* [Set problem a]: Retype the stretch of the Shopping MCP Server overview below from "This is a closed-source, IP-protected" through "horizontally scaled deployment.", keeping every character unchanged.

* [Reading passage]:
--

Shopping MCP Server

Project Overview

• Name: Shopping MCP Server
• Version: 1.0.0
• Type: Production TypeScript MCP (Model Context Protocol) server
• Platform: Infosys Equinox agentic shopping assistant
• Purpose: Let AI agents drive complete B2B and B2C shopping journeys - catalog browsing, search, cart, pricing, addresses, payments, and order placement - against a large enterprise commerce platform spanning many microservices and APIs

This is a closed-source, IP-protected component of Infosys Equinox. The description below covers architecture and engineering concepts only; no proprietary code, endpoints, or business logic is disclosed.

My Role / Contribution

I built and own this server end to end - the transport and auth layer, the tool surface exposed to agents, the inline UI rendering pipeline, and the security and multi-pod design decisions described below. The work spans protocol implementation (MCP, OAuth 2.1), agent-experience design (how a model perceives and operates a shopping flow), and production-hardening concerns (statelessness, secret handling, resilience) for a horizontally scaled deployment.

--

* [Set problem b]: Reproduce the records that follow line for line, leaving the pictures out.

--

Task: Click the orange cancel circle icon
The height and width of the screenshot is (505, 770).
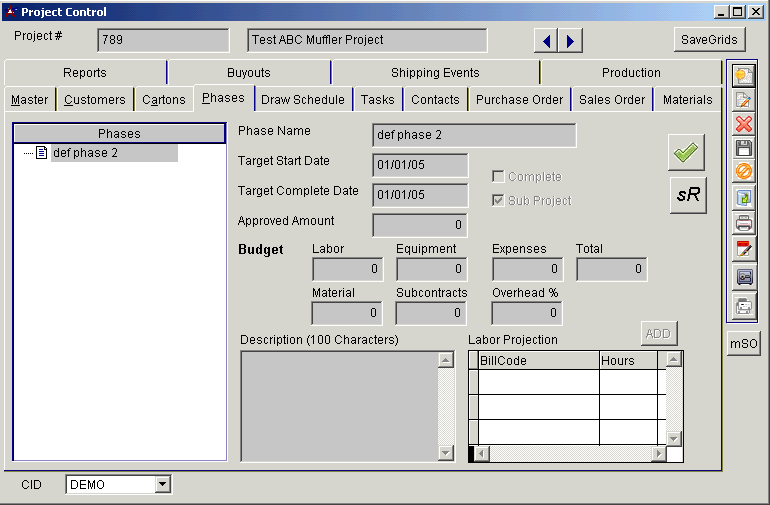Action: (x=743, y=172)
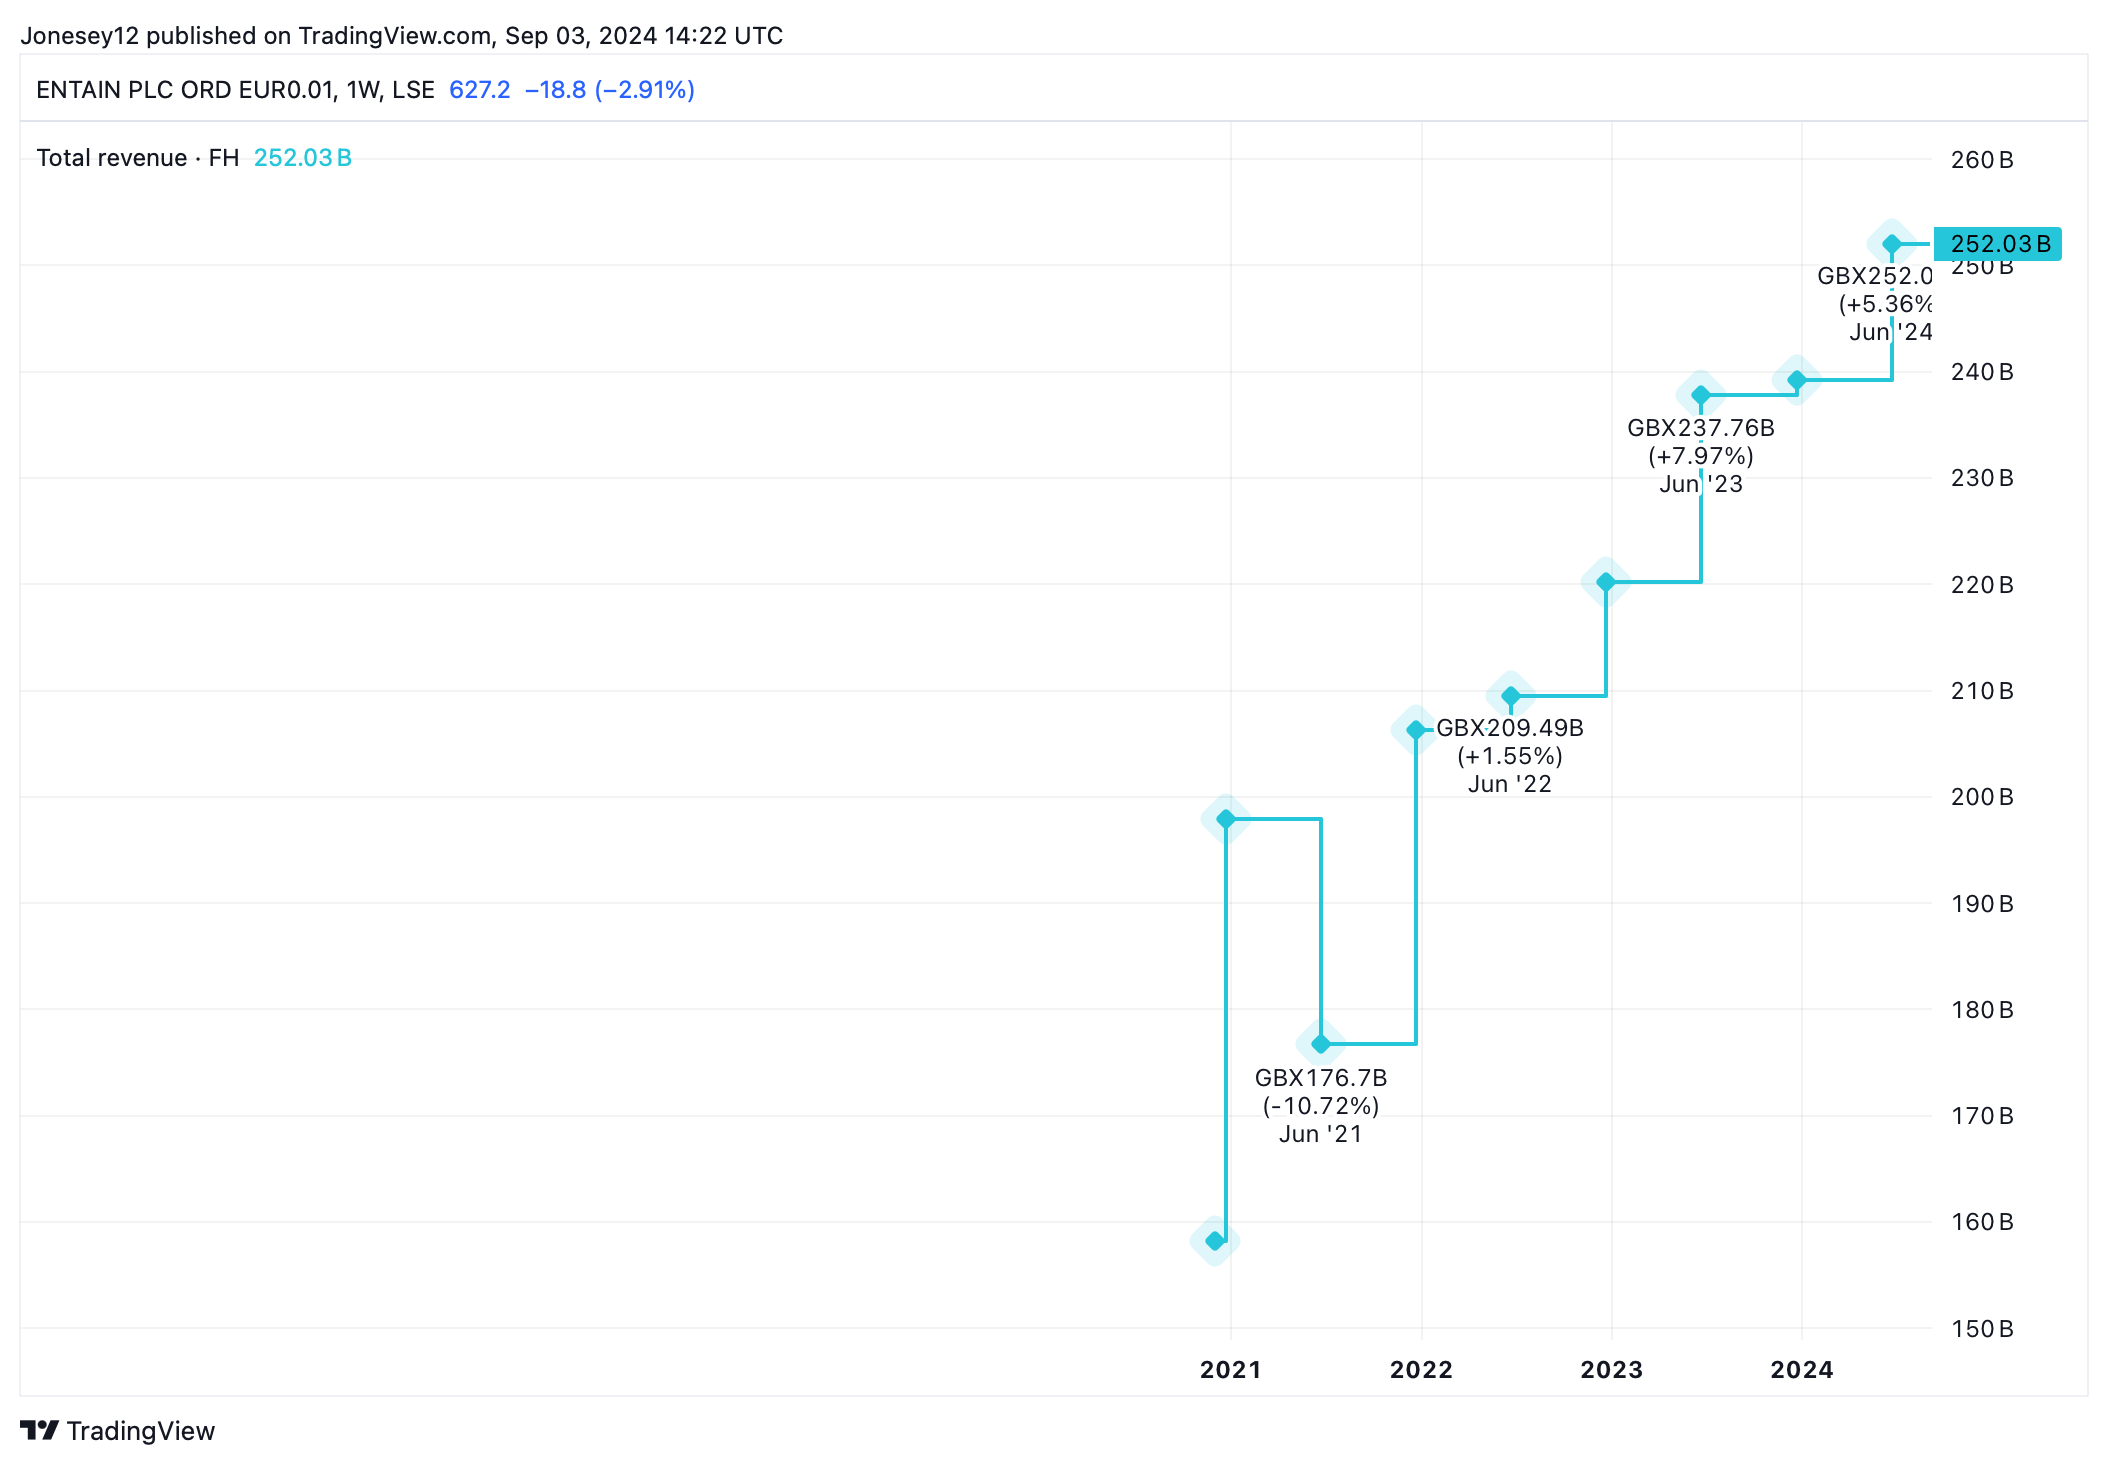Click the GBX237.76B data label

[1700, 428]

--

* [Exercise answer a]:
This is a closed-source, IP-protected component of Infosys Equinox. The description below covers architecture and engineering concepts only; no proprietary code, endpoints, or business logic is disclosed.

My Role / Contribution

I built and own this server end to end - the transport and auth layer, the tool surface exposed to agents, the inline UI rendering pipeline, and the security and multi-pod design decisions described below. The work spans protocol implementation (MCP, OAuth 2.1), agent-experience design (how a model perceives and operates a shopping flow), and production-hardening concerns (statelessness, secret handling, resilience) for a horizontally scaled deployment.

* [Exercise answer b]:
Task: Click the orange cancel circle icon
The height and width of the screenshot is (505, 770).
Action: (x=743, y=172)
Click the GBX237.76B data label

[1700, 428]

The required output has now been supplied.